Written task:
Copy the following entries exactly as they appear, starting with the line containing "What do you see at coordinates (570, 139)" and going on through the line containing "center [122, 703].".

Exercise data:
## start
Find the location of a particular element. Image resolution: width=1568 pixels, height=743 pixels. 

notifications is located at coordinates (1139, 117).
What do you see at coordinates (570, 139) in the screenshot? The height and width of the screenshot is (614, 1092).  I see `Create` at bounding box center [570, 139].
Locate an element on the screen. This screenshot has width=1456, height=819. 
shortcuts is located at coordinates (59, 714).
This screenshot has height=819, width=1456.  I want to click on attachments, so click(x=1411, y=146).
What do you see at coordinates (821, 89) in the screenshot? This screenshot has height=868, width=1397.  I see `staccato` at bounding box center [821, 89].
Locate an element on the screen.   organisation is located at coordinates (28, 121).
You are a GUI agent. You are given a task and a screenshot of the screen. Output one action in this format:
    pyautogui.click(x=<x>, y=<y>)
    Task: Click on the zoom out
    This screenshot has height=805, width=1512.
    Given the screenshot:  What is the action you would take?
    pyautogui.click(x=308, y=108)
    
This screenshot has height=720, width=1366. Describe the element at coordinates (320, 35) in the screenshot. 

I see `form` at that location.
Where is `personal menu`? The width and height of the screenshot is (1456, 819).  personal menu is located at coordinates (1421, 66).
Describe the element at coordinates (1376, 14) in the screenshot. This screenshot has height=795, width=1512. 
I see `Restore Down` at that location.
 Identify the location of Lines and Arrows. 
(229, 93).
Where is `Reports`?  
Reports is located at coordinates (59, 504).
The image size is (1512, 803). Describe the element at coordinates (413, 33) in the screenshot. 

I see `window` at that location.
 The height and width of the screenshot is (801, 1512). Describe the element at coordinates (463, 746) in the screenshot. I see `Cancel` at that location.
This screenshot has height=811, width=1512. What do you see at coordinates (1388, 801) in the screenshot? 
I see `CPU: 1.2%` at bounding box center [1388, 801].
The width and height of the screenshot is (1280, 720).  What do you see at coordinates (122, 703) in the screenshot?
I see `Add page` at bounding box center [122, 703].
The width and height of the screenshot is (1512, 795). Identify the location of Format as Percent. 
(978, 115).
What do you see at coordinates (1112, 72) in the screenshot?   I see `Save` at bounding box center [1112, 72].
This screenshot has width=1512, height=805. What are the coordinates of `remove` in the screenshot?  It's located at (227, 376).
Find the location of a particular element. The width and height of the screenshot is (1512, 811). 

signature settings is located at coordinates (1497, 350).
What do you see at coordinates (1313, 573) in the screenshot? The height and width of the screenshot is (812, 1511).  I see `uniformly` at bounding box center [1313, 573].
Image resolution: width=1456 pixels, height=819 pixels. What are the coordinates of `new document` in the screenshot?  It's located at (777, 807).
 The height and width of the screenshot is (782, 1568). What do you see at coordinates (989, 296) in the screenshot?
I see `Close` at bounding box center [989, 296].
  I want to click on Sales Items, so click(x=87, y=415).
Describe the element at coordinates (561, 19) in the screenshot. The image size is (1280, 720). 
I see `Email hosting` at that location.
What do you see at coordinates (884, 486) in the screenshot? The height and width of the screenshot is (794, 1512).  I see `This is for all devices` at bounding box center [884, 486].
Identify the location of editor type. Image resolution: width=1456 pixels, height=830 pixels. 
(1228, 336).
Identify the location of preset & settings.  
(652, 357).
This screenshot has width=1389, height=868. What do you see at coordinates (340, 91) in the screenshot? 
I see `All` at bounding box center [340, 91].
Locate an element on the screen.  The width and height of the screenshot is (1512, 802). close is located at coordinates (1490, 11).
## end
Answer to the problem:
What do you see at coordinates (570, 139) in the screenshot? The height and width of the screenshot is (614, 1092).  I see `Create` at bounding box center [570, 139].
Locate an element on the screen. This screenshot has width=1456, height=819. 
shortcuts is located at coordinates (59, 714).
This screenshot has height=819, width=1456.  I want to click on attachments, so click(x=1411, y=146).
What do you see at coordinates (821, 89) in the screenshot? This screenshot has height=868, width=1397.  I see `staccato` at bounding box center [821, 89].
Locate an element on the screen.   organisation is located at coordinates (28, 121).
You are a GUI agent. You are given a task and a screenshot of the screen. Output one action in this format:
    pyautogui.click(x=<x>, y=<y>)
    Task: Click on the zoom out
    This screenshot has height=805, width=1512.
    Given the screenshot:  What is the action you would take?
    pyautogui.click(x=308, y=108)
    
This screenshot has height=720, width=1366. Describe the element at coordinates (320, 35) in the screenshot. 

I see `form` at that location.
Where is `personal menu`? The width and height of the screenshot is (1456, 819).  personal menu is located at coordinates (1421, 66).
Describe the element at coordinates (1376, 14) in the screenshot. This screenshot has height=795, width=1512. 
I see `Restore Down` at that location.
 Identify the location of Lines and Arrows. 
(229, 93).
Where is `Reports`?  
Reports is located at coordinates (59, 504).
The image size is (1512, 803). Describe the element at coordinates (413, 33) in the screenshot. 

I see `window` at that location.
 The height and width of the screenshot is (801, 1512). Describe the element at coordinates (463, 746) in the screenshot. I see `Cancel` at that location.
This screenshot has height=811, width=1512. What do you see at coordinates (1388, 801) in the screenshot? 
I see `CPU: 1.2%` at bounding box center [1388, 801].
The width and height of the screenshot is (1280, 720).  What do you see at coordinates (122, 703) in the screenshot?
I see `Add page` at bounding box center [122, 703].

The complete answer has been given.